■ **CONSEGNA 1**
Secondo il testo sulla destra e la cultura, perché un governo di destra non basterà a mutare rapidamente lo stato culturale del paese? Rispondi in non più di tre frasi.
■ **CONSEGNA 2**
Nel testo sulla destra e la cultura, a che cosa viene paragonata la cultura?
■ **CONSEGNA 3**
Continua il testo sulla destra e la cultura a partire dalla sua ultima frase.

■ **TESTO FORNITO**
================
Cosa cambierà con la destra sul piano culturale?

di Marcello Veneziani. Ma cambierà qualcosa sul piano culturale con l’avvento della destra al governo per la prima volta nella storia della repubblica italiana? Ci saranno mutazioni sul piano delle idee e dei princìpi di fondo, dei valori comuni e della mentalità dominante?

Il pensiero conservatore, comunitario e identitario uscirà dalla marginalità e avrà un’adeguata rilevanza con un governo conservatore, nazionale e identitario? I tempi della cultura sono più lunghi e asimmetrici rispetto agli assetti politici. La cultura è un fiume carsico, sotterraneo, non va al passo del potere: non confondiamo la circolazione delle idee con il potere culturale nelle istituzioni e nei mass media. Non ci saranno colpi di spugna, bacchette magiche o addirittura circolari ministeriali che cambieranno lo stato culturale del nostro paese. Nessuno può imporre in una società globale, mutante e fluttuante, una linea o addirittura una direzione di pensiero. Tanto più che da decenni non è il pensiero a orientare e nemmeno a influenzare le scelte di fondo della politica.
================
■ **DATI MOSTRATI**
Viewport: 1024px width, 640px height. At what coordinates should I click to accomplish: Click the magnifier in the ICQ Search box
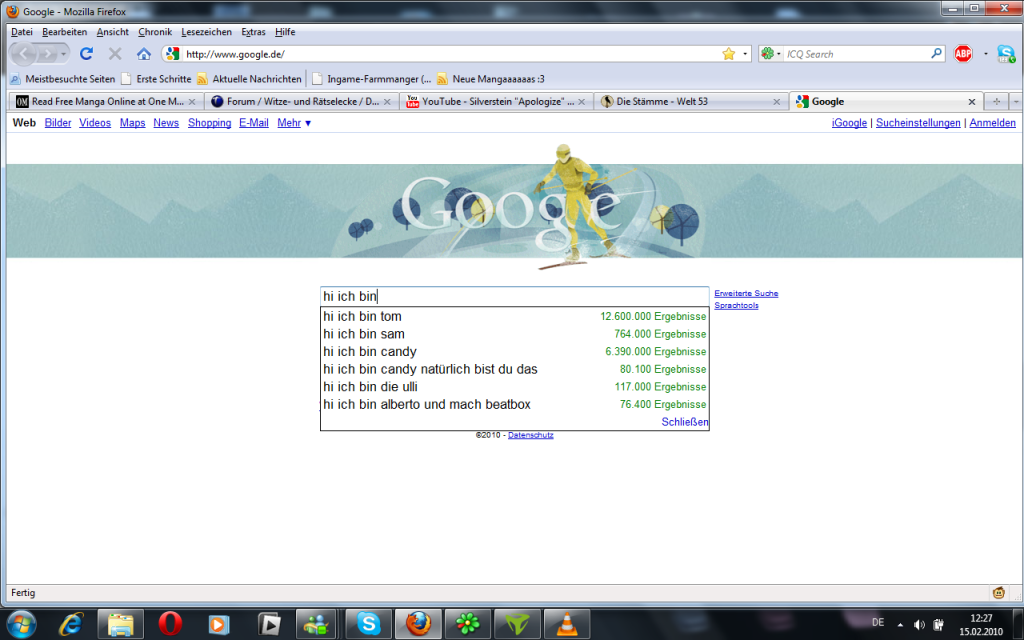pyautogui.click(x=937, y=54)
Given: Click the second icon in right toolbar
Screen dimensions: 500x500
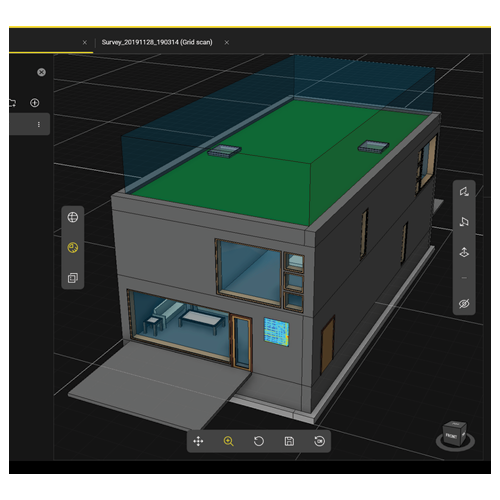Looking at the screenshot, I should 464,222.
================
■ **RISPOSTA 1**
I tempi della cultura sono più lunghi e asimmetrici rispetto agli assetti politici: la cultura è un fiume carsico e sotterraneo che non va al passo del potere. Inoltre, in una società globale, mutante e fluttuante, nessuno può imporre una linea o una direzione di pensiero.

■ **RISPOSTA 2**
A un fiume carsico, sotterraneo.

■ **RISPOSTA 3**
Dunque, non cambierà nulla con la destra al governo, tutto andrà avanti come prima, solo un’attenzione maggiore alla realtà e alle questioni pratiche e un minore impatto ideologico?

La destra non ha intellettuali organici, li ritiene un’aberrazione di chi vuole irreggimentare la cultura, con potere di veto e pretesa di direzione. E anche gli “intellettuali di destra” non sono un Intellettuale Collettivo e sono refrattari a ogni riduzione al ruolo di funzionari e militanti. Del resto un vero intellettuale è sempre “fuori formato” e fuori da ogni format politico; il suo sguardo, la sua visione, non si adegua agli opportunismi contingenti della politica, ai compromessi del momento e alle trasformazioni necessarie per governare. D’altronde la Meloni non porta con sé un nucleo organico di esponenti che esprimono coerenti orientamenti sul piano delle idee, del giudizio storico e dell’elaborazione di un modello culturale alternativo.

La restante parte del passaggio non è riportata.